> _Work instruction_
Only the lines from the one with "Expand the 10 User folder" through the end of the data are wanted, copied exactly.

> _Data to process_

== == ==

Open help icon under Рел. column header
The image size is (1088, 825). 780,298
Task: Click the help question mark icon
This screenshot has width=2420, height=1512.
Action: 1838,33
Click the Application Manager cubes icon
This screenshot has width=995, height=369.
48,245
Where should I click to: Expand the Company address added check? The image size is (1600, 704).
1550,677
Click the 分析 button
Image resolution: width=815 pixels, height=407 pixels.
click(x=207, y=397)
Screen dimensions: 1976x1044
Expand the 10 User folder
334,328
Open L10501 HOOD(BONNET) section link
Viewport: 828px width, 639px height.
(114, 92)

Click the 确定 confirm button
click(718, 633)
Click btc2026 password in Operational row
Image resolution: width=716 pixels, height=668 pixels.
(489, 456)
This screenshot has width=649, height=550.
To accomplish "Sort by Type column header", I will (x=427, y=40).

== == ==

> _Solution for this problem_
Expand the 10 User folder
334,328
Open L10501 HOOD(BONNET) section link
Viewport: 828px width, 639px height.
(114, 92)

Click the 确定 confirm button
click(718, 633)
Click btc2026 password in Operational row
Image resolution: width=716 pixels, height=668 pixels.
(489, 456)
This screenshot has width=649, height=550.
To accomplish "Sort by Type column header", I will (x=427, y=40).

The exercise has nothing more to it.